[Entries shown — start]

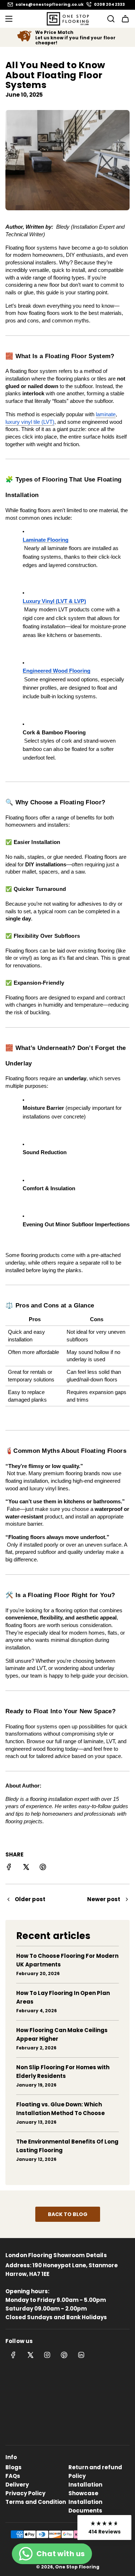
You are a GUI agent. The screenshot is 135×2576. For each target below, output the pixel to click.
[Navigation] (8, 18)
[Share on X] (26, 1868)
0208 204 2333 (109, 4)
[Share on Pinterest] (43, 1868)
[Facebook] (13, 2355)
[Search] (109, 18)
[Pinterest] (64, 2355)
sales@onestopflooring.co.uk (49, 4)
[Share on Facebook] (9, 1868)
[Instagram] (47, 2355)
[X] (30, 2355)
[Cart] (125, 18)
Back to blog (67, 2214)
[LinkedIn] (81, 2355)
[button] (104, 2527)
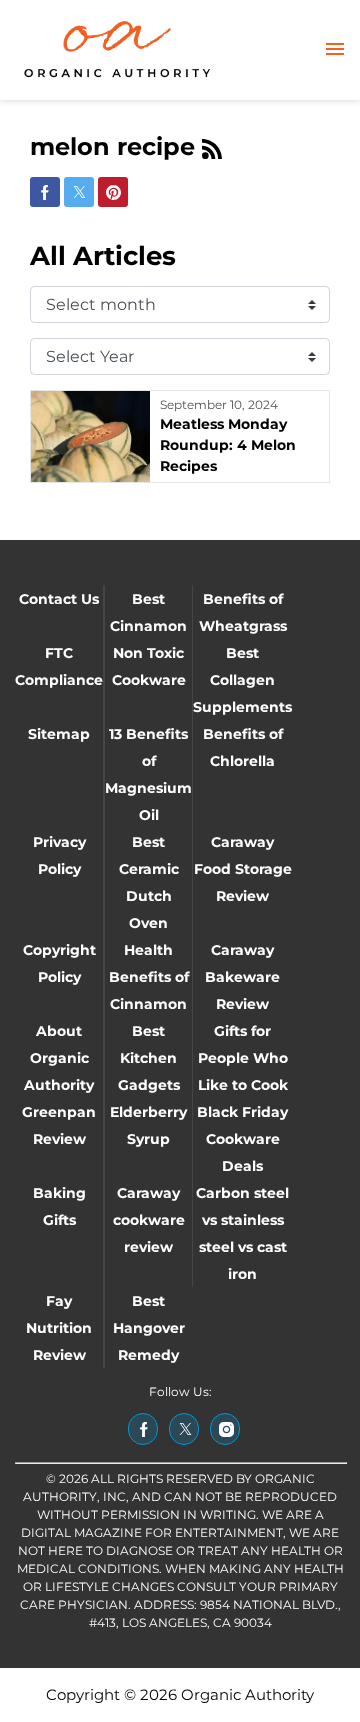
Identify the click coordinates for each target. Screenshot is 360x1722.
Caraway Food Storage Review (243, 869)
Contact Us (59, 599)
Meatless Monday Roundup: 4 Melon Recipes (228, 445)
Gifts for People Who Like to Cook (243, 1058)
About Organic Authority (59, 1058)
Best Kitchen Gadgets (149, 1058)
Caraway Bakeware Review (242, 977)
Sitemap (59, 734)
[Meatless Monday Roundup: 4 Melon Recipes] (90, 436)
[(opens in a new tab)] (143, 1429)
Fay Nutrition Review (59, 1328)
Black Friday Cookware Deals (242, 1139)
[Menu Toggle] (335, 50)
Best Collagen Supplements (242, 680)
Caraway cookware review (149, 1220)
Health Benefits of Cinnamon (149, 977)
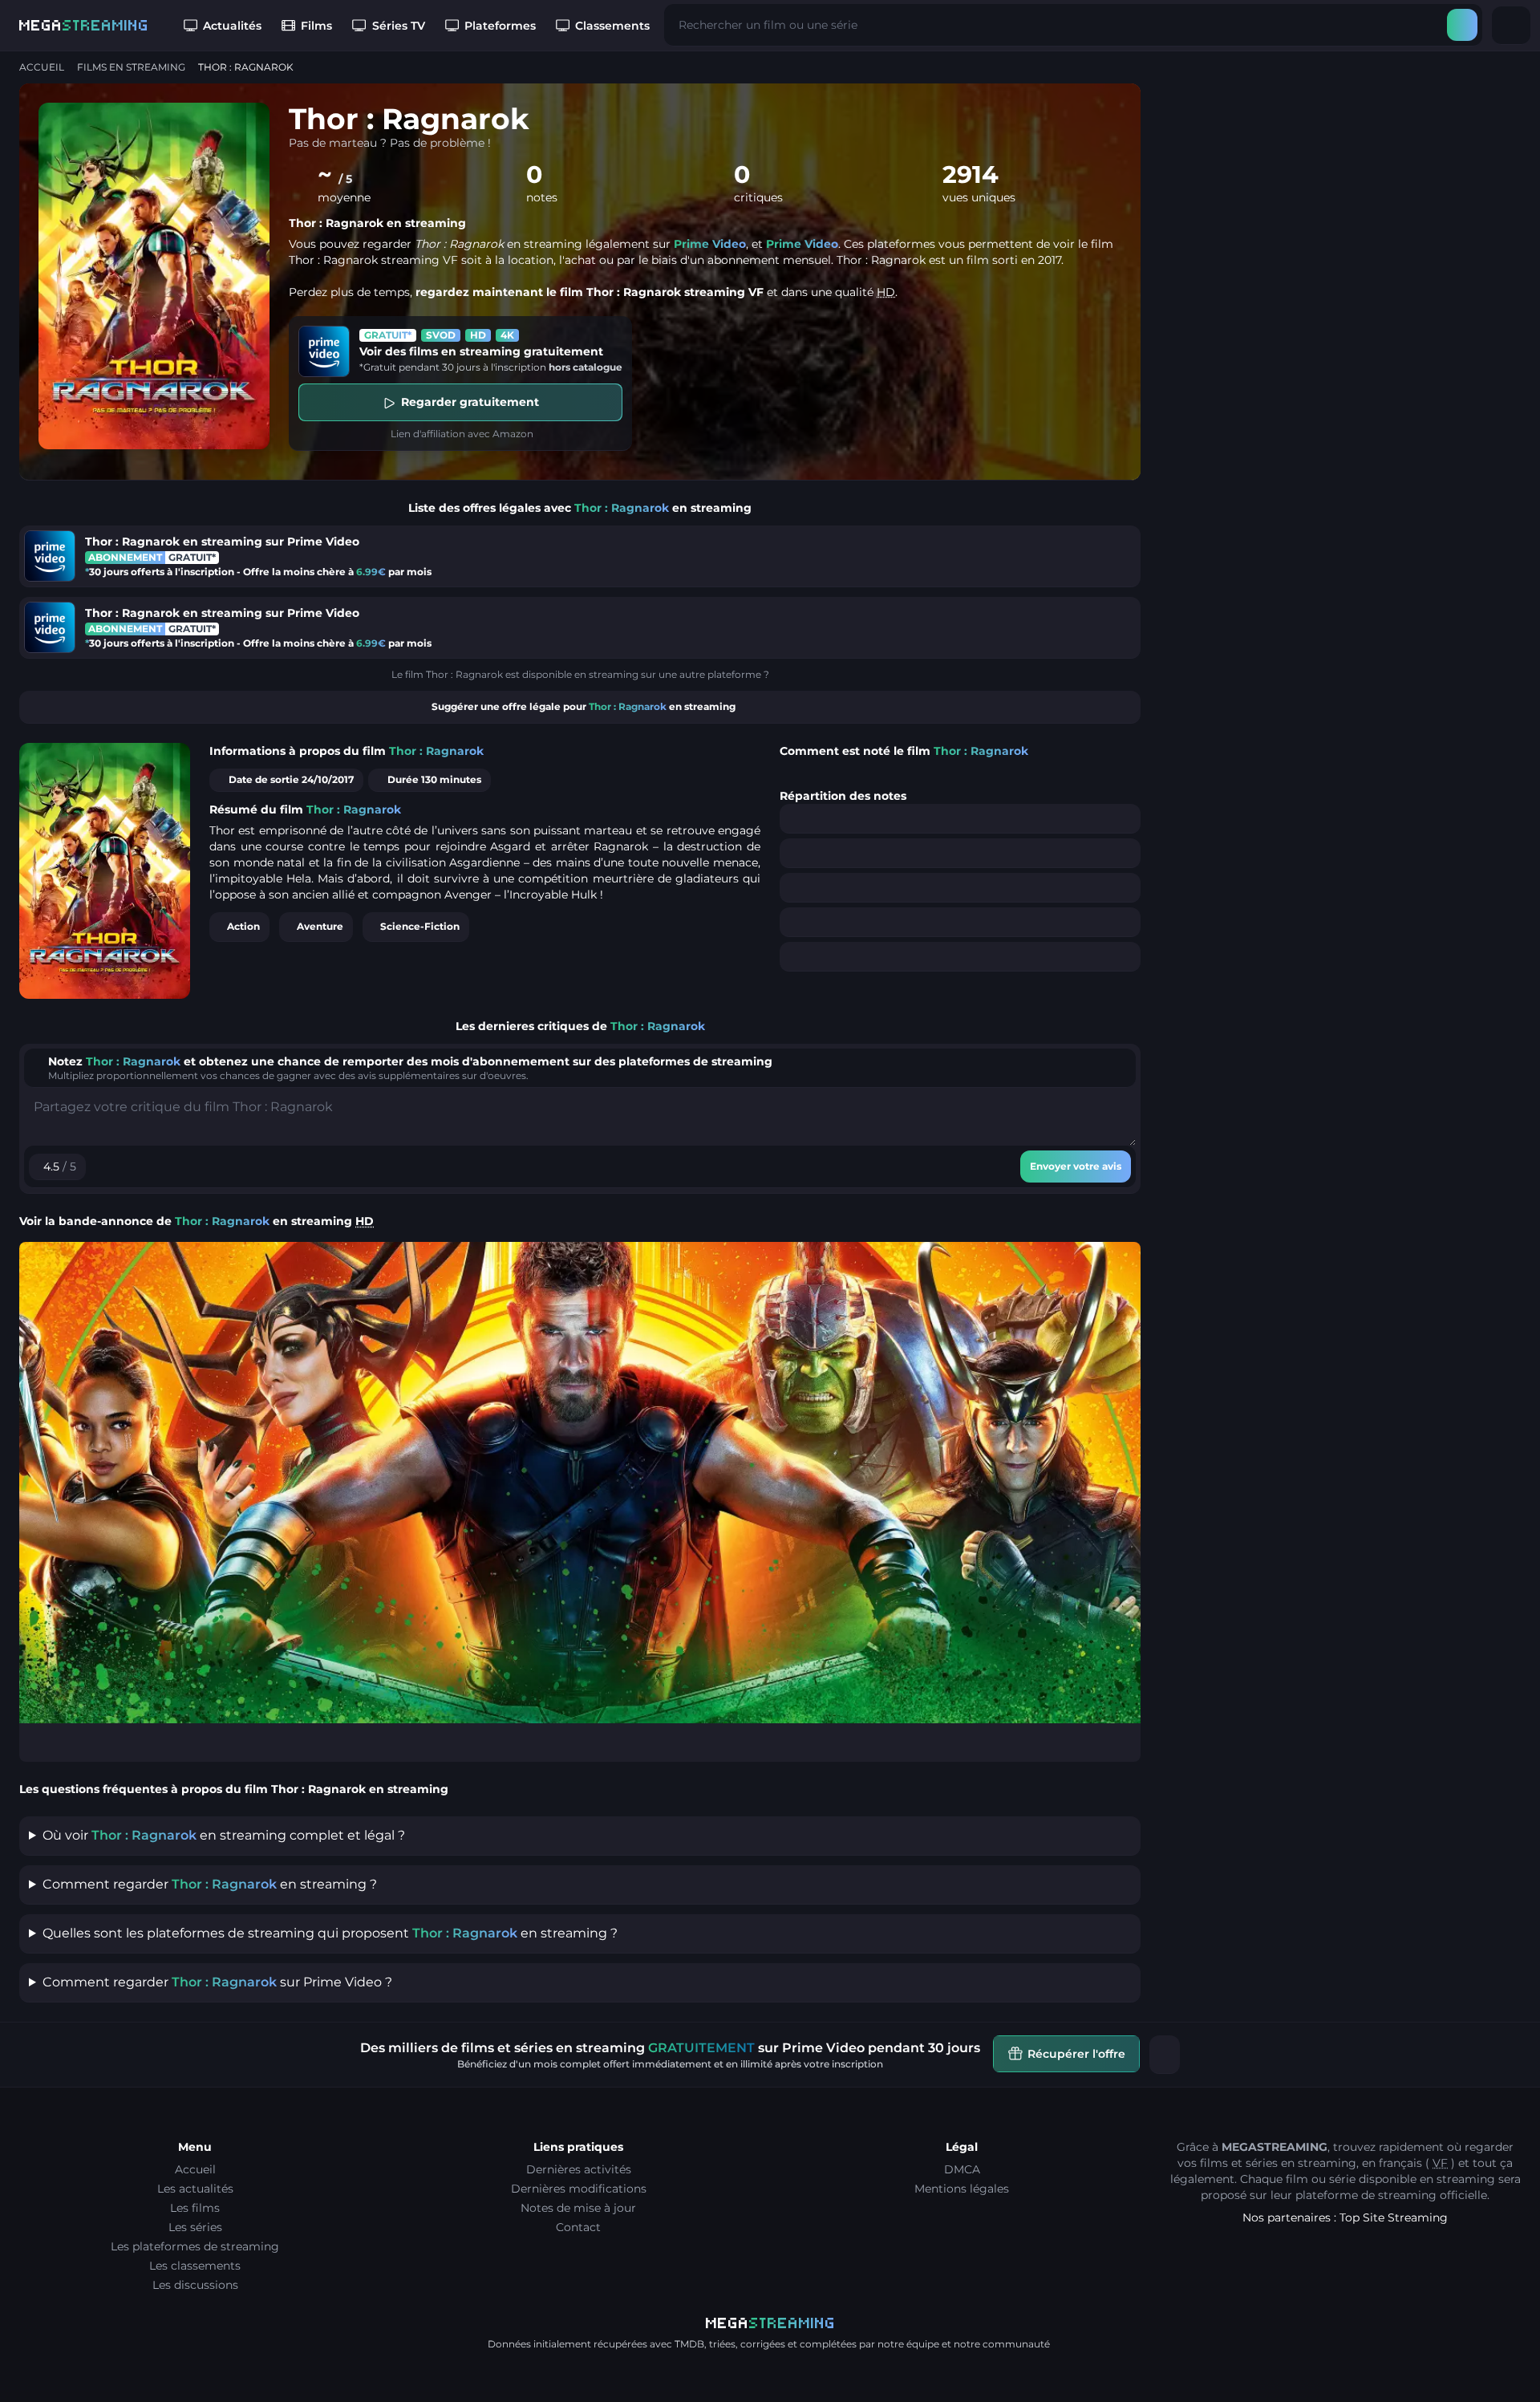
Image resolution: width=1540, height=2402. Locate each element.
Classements (612, 25)
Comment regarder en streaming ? (210, 1884)
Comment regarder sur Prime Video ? (217, 1982)
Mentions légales (961, 2188)
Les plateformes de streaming (195, 2246)
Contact (578, 2227)
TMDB (689, 2344)
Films (316, 25)
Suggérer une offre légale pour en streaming (584, 706)
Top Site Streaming (1393, 2217)
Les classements (195, 2265)
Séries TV (398, 25)
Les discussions (195, 2285)
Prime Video (710, 244)
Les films (195, 2208)
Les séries (195, 2227)
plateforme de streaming (1366, 2195)
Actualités (232, 25)
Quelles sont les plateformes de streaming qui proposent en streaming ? (330, 1933)
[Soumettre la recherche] (1462, 25)
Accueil (41, 67)
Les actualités (195, 2188)
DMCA (962, 2169)
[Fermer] (1164, 2054)
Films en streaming (131, 67)
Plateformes (500, 25)
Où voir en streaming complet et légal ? (224, 1835)
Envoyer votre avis (1075, 1166)
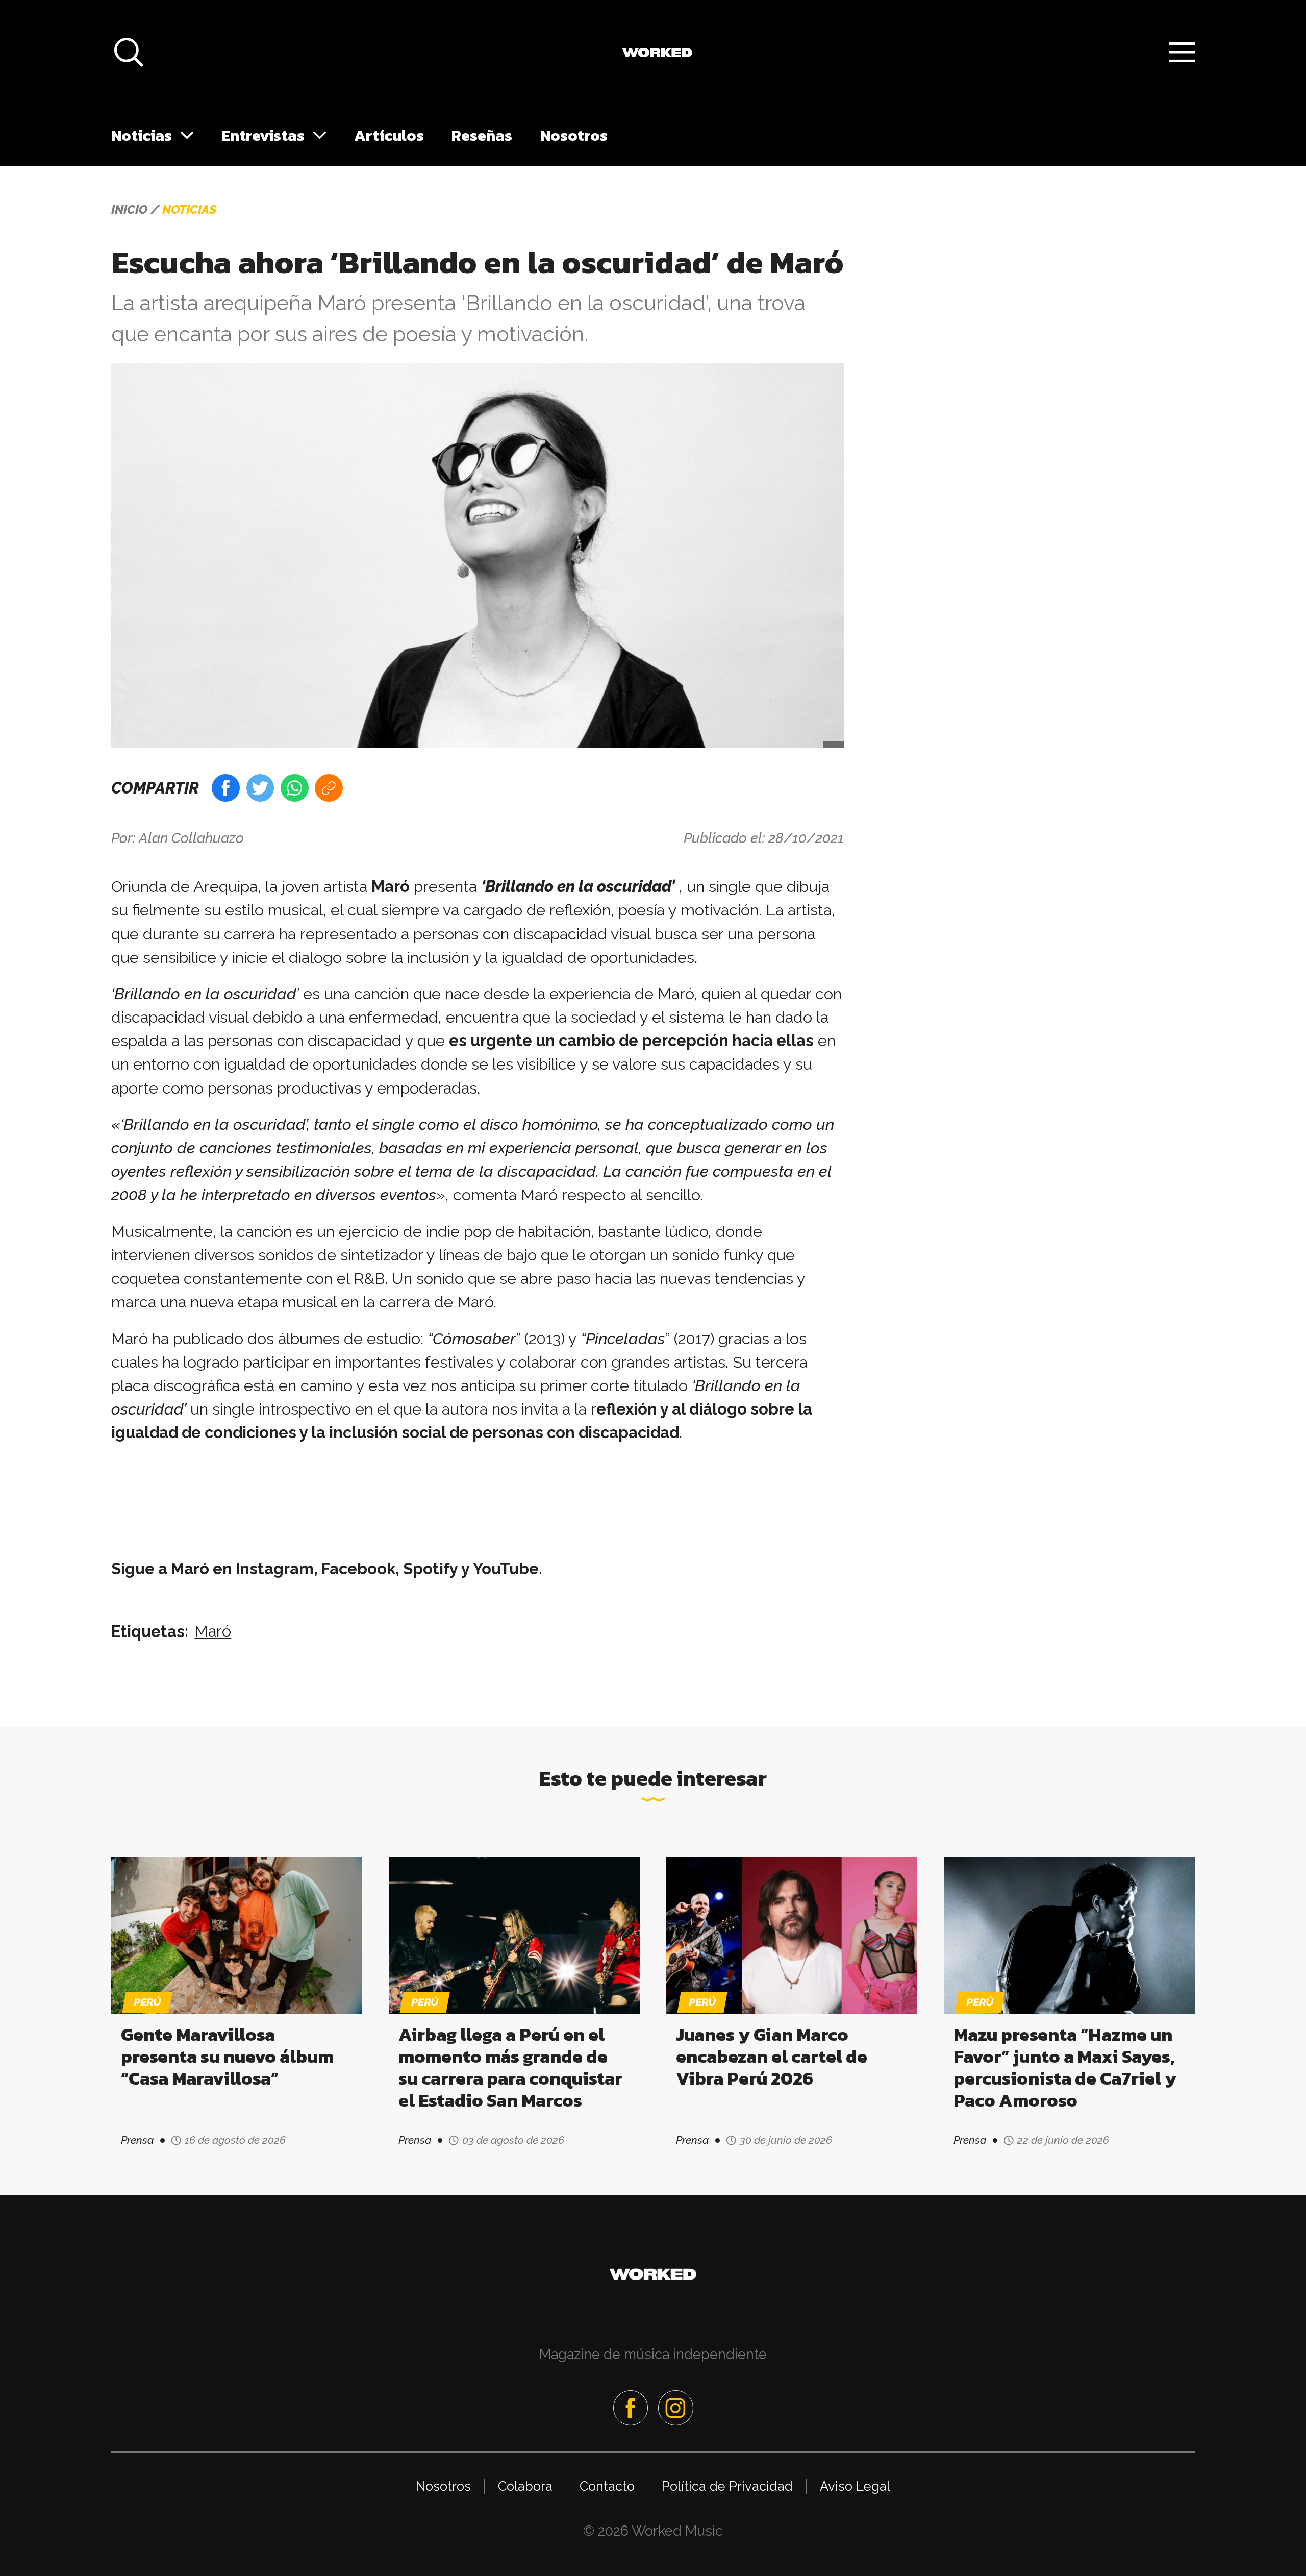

[Entries shown — finish]

In the entries above, identify every line with the string "each".

### Answer to the exercise
You are a GUI agent. The screenshot is 135×2576. For each target below, output the pixel to click.
Identify the click coordinates for each target. Screenshot is 360x1722.
Image resolution: width=1540, height=2402. Locate each element.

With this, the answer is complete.